ASSIGNMENT: Identify each line in the records below that contains the word "agent", and copy it.
::::::::::
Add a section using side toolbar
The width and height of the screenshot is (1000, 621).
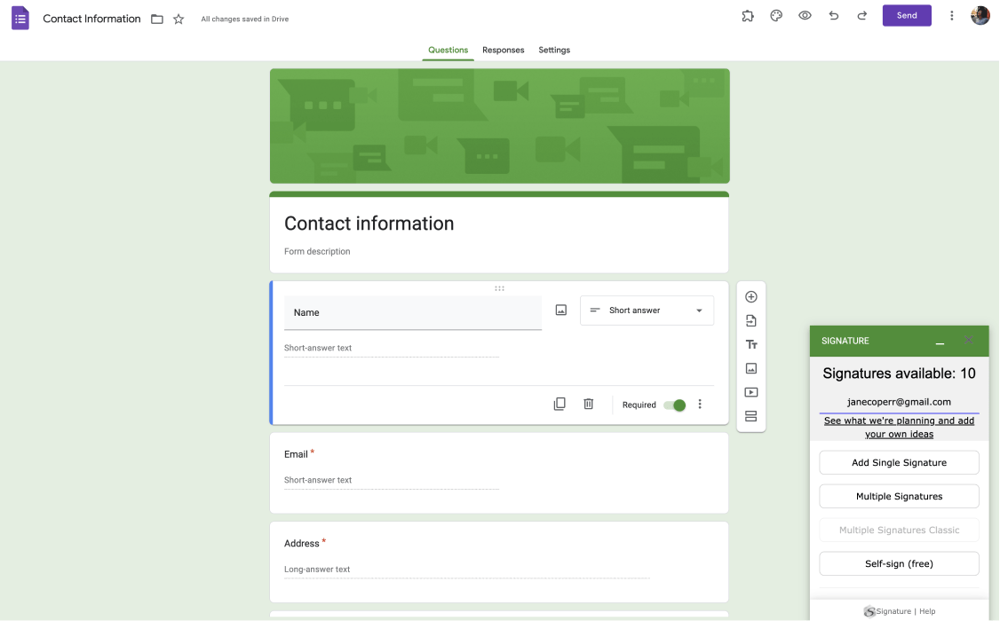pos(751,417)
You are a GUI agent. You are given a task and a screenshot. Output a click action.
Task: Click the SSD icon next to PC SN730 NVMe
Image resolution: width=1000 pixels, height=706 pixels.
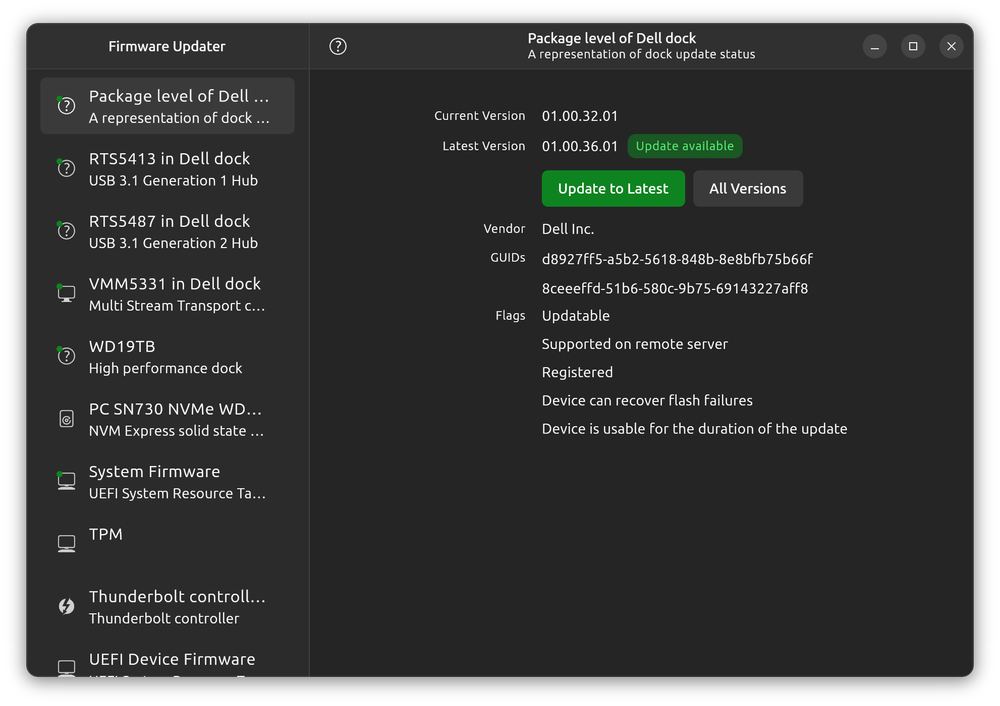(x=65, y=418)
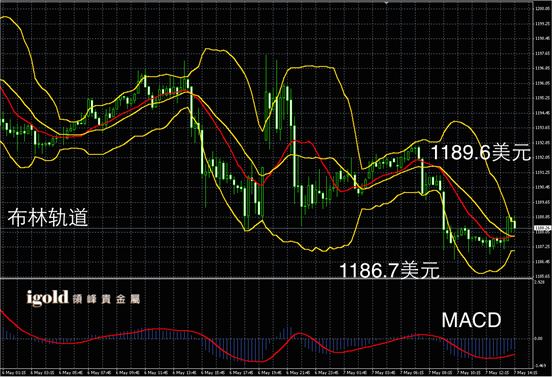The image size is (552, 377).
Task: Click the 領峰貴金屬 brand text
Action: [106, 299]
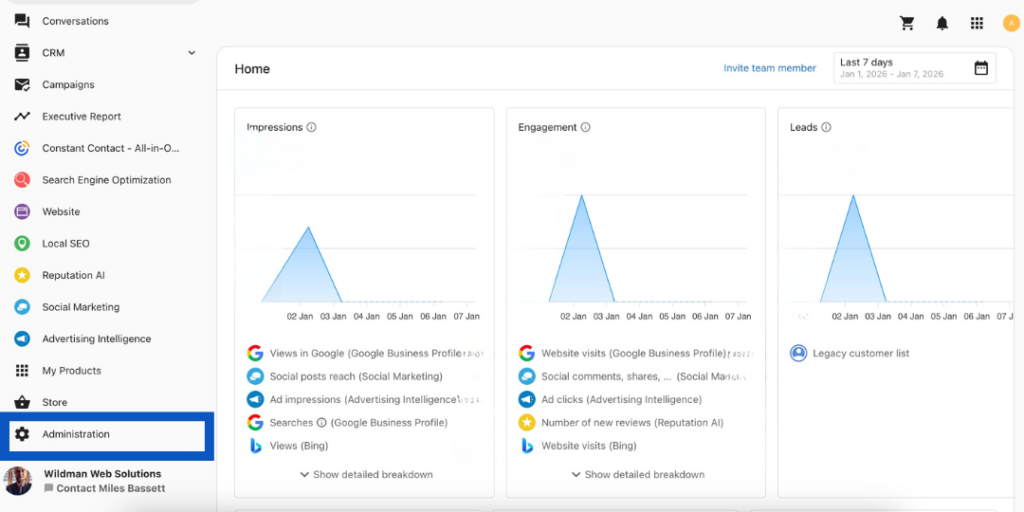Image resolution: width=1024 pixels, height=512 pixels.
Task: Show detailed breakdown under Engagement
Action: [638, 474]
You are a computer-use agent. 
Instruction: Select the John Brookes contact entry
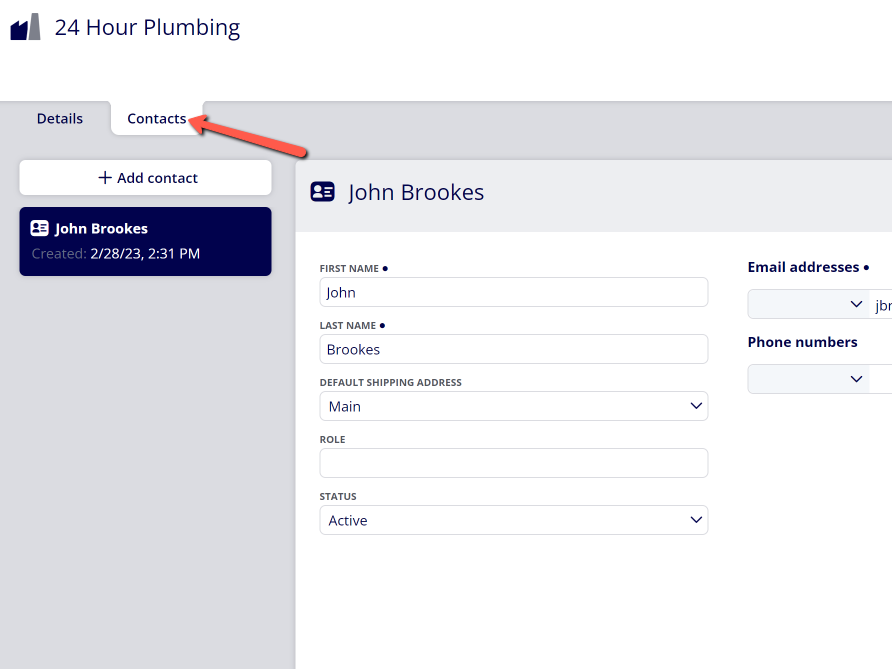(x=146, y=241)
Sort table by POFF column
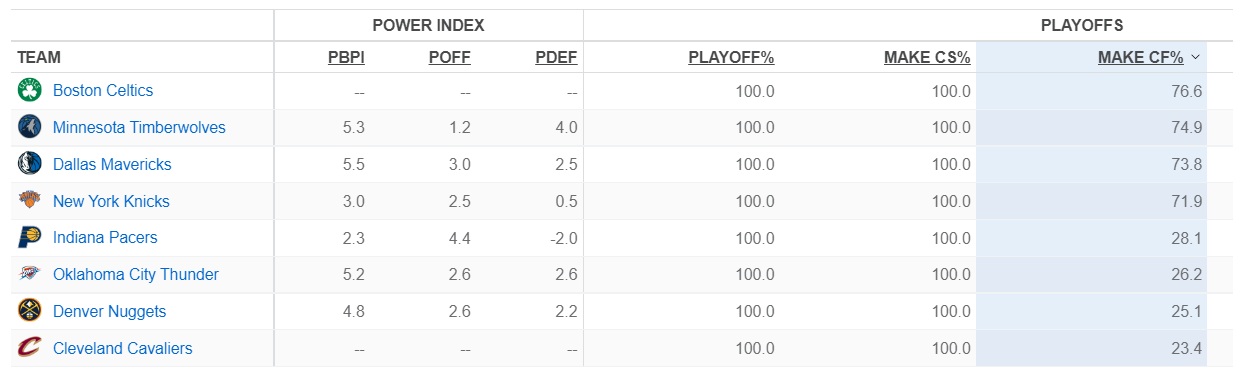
::::::::::
RESULT OF THE TASK:
You are a GUI agent. You are given a task and a screenshot. Output a click action.
You are a computer-use agent. 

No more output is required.